Who'a thunk that MY saving money in my 401(k) would work to the detriment of young workers?
As Catherine Rampell and Matthew Saltmarsh write in Thursday's New York Times, the losses that prospective retirees see in their 401(k)s are keeping them on the job longer, which means fewer positions opening to new employees.
This is less true in other recession-hit countries (those with--OH NO!--SOCIALIST agendas!) where government pensions ARE intended to cover all costs, unlike the United States, where Social Security is intended merely to supplement employer pensions (which are, of course, going the way of the Dodo!) and employee savings. According to the article, last year in the United States, almost a third of people ages 65 to 69 were still in the labor force; in France, just 4 percent of people this age were still working or looking for work.
This is the point where some folks sneer "Then, move to France if you want to!" Or they correctly point out the higher taxes that French citizens pay.

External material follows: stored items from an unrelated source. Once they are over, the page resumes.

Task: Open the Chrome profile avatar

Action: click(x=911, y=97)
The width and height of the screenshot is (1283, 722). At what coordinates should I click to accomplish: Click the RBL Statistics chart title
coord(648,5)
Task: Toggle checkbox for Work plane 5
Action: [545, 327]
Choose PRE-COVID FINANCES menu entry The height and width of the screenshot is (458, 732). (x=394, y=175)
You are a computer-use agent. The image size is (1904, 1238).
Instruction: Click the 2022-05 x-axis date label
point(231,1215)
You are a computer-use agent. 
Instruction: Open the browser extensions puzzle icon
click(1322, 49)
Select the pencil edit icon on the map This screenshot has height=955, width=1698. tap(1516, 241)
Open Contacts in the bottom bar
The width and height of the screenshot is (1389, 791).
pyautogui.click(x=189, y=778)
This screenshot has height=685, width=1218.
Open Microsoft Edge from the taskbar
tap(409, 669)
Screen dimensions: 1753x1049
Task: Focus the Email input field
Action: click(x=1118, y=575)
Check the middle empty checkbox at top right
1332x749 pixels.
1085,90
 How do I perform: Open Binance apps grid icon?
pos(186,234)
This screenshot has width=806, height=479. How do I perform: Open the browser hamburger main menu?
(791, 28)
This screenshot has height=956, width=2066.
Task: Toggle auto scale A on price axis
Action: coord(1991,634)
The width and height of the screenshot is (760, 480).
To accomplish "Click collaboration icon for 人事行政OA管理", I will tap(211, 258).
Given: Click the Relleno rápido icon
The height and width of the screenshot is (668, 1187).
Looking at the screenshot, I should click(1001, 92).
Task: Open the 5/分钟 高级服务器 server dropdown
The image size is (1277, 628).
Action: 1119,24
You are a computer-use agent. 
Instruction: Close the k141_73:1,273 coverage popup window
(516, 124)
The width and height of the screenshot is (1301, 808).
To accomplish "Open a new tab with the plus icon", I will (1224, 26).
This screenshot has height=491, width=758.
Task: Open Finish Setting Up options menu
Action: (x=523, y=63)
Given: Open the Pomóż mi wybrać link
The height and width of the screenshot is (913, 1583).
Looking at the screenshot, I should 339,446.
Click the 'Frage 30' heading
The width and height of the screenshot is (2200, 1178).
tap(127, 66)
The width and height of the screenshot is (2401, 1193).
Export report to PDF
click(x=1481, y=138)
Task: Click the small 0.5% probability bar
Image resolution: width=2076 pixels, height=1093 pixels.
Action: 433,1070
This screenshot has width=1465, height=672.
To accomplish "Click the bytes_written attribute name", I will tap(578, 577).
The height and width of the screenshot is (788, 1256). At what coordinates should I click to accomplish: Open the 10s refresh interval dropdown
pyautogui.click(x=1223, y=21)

I wonder why we can't take some lessons from countries who are handling issues like health care and retirement more effectively than we do in the US. I wonder why, instead, we so often resort to jingoistic responses that get nothing changed, and nothing solved.
As it happens, I will NOT have an employer-paid pension when I retire. As it also happens, I really like my current job. So Grace is definitely one of the old geezers standing in the way of recent college grads. I can't afford to retire "on time," (for me, age 65 and four months) But I probably wouldn't, anyway.